● Your assignment
Reproduce exactly the line containing "Click the 进行中 task status text" and each line after it until the listing ends, leaving pictures out.

● Excerpted records
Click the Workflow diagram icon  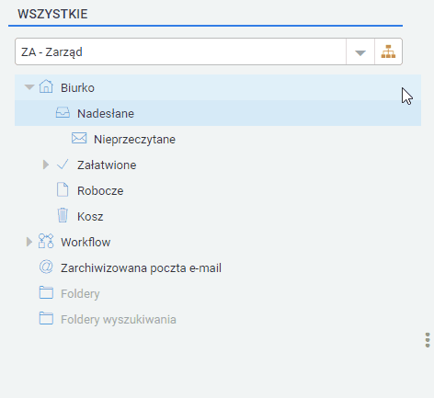pos(46,241)
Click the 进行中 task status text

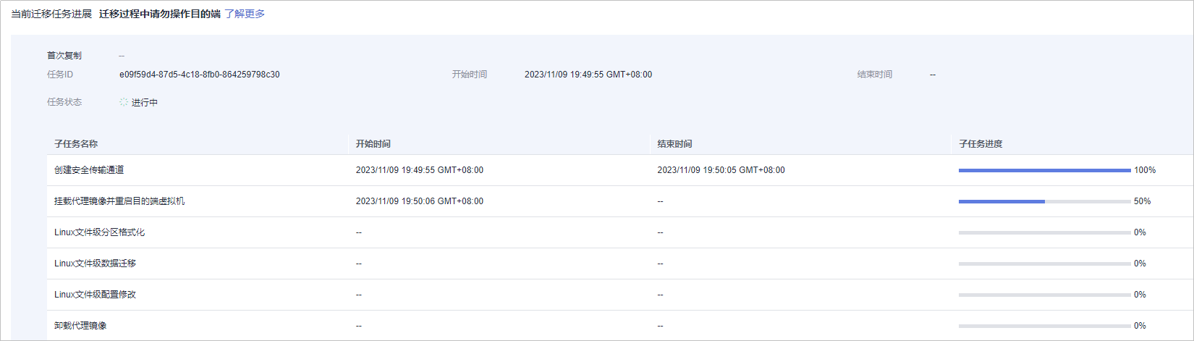pyautogui.click(x=145, y=103)
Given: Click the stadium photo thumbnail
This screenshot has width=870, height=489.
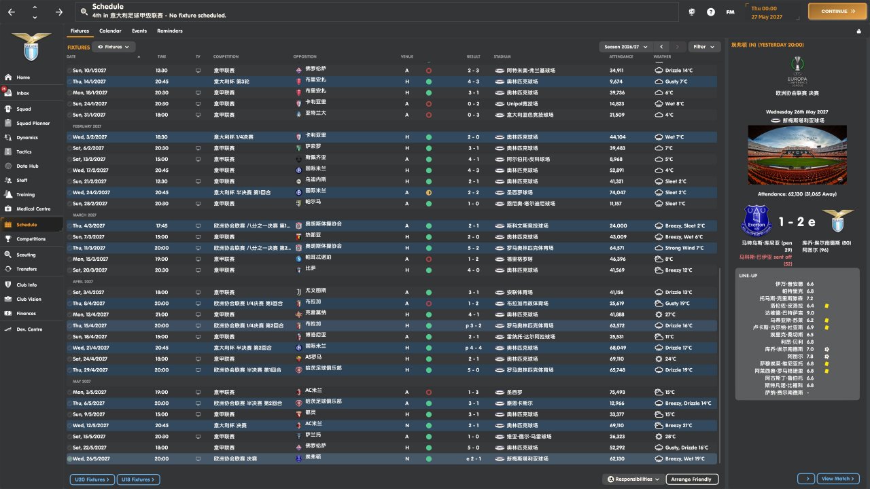Looking at the screenshot, I should click(795, 156).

● Output of the task
Click the 进行中 task status text

pyautogui.click(x=145, y=103)
Given: Click the stadium photo thumbnail
This screenshot has width=870, height=489.
Looking at the screenshot, I should click(795, 156).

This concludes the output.